« Le régulateur ne fait que réagir face aux nouvelles technologies »

Termes très à la mode, la Blockchain et la crypto-monnaie étaient au centre des discussions, mardi, lors de la FinTech Conference 2017 organisée par Juristconsult Chambers en collaboration avec Nishith Desai Associates. Dibril Sako, avocat à la cour et membre de DLA Piper France LLP, explique les problématiques juridiques liées à ces nouvelles technologies. Il évoque également le défi posé au régulateur, celui de ne pouvoir être en avance sur la technologie, et dont le rôle se restreint plutôt à l’encadrement et pas forcément à de nouvelles régulations

H.L.-B

 

>> Comment les nouvelles technologies comme Blockchain ou Cryptocurrency révolutionnent-elles l’industrie des services financiers, y compris à Maurice ?  

Premièrement, pour la technologie Blockchain, on dit souvent qu’elle a un effet disruptif puisqu’elle change le paradigme de l’ensemble des services qui peuvent être fournis parce qu’il y a une certaine désintermédiation dans le cadre de la Blockchain et plus généralement des DLT (Distributive Ledger Technologies). Il n’y a pas d’autorité centrale qui gère les transactions et qui agit comme un ‘tir de confiance’.  Dans ce cadre-là, la technologie Blockchain – une de ses caractéristiques et l’un de ses intérêts – c’est que l’ensemble des participants du réseau permet l’authentification des transactions. En pratique, cela implique une baisse des coûts, et dans le cas des Blockchain ouvertes, la possibilité s’offre à toute personne de participer et d’entrer dans le réseau.

Pour Maurice en particulier, cela permettrait notamment de réduire les coûts relatifs à la souscription des fonds d’investissement. Maurice est considéré comme un des hubs en matière d’asset management en Afrique. Par ailleurs, votre situation géographique, le fait que vous parlez l’anglais et le français, sans compter l’infrastructure  de l’information et de la communication, favorisent l’essor de cette technologie ici.
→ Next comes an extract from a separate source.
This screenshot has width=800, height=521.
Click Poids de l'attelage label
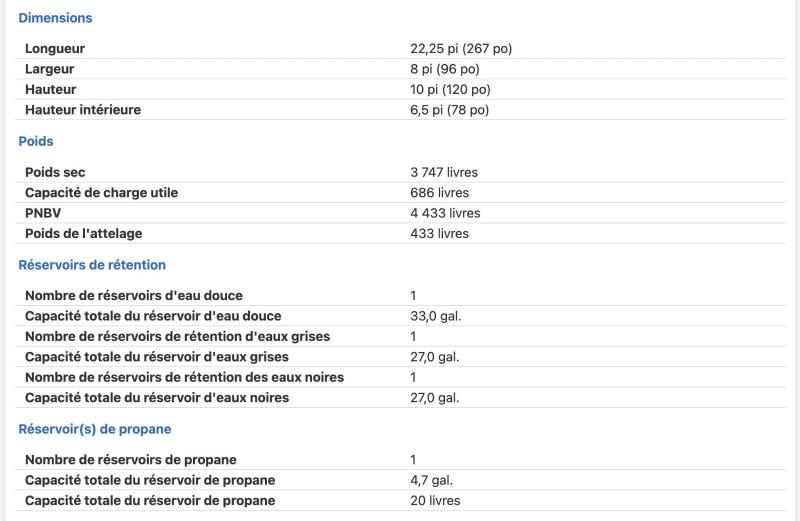click(x=84, y=234)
Le pays pourrait être, à terme, un hub pour la technologie Blockchain.

 

>> Les acteurs de cette industrie sont-ils prêts à adopter ou à intégrer cette nouvelle technologie ?
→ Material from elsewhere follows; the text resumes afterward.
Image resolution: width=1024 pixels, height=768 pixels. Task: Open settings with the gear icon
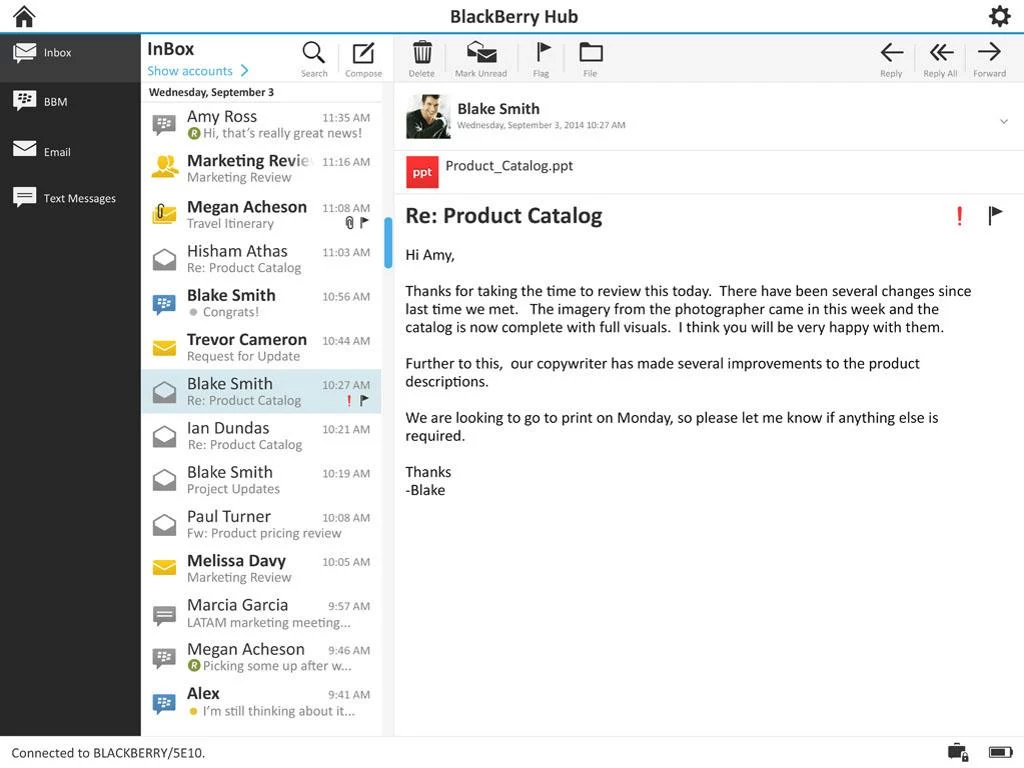tap(999, 16)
Je peux vous parler au niveau européen et international. Effectivement, les acteurs de l’industrie sont très intéressés. D’ailleurs, un certain nombre de projets ont vu le jour. Il faut se souvenir de l’époque de l’avènement d’Internet, très peu de personnes comprenaient ce système et ont identifié les potentiels de cette technologie. Les acteurs économiques, en particulier les acteurs bancaires et financiers, sont très présents, et essaient de comprendre cette technologie et de mettre en application un certain nombre de services liés à la Blockchain.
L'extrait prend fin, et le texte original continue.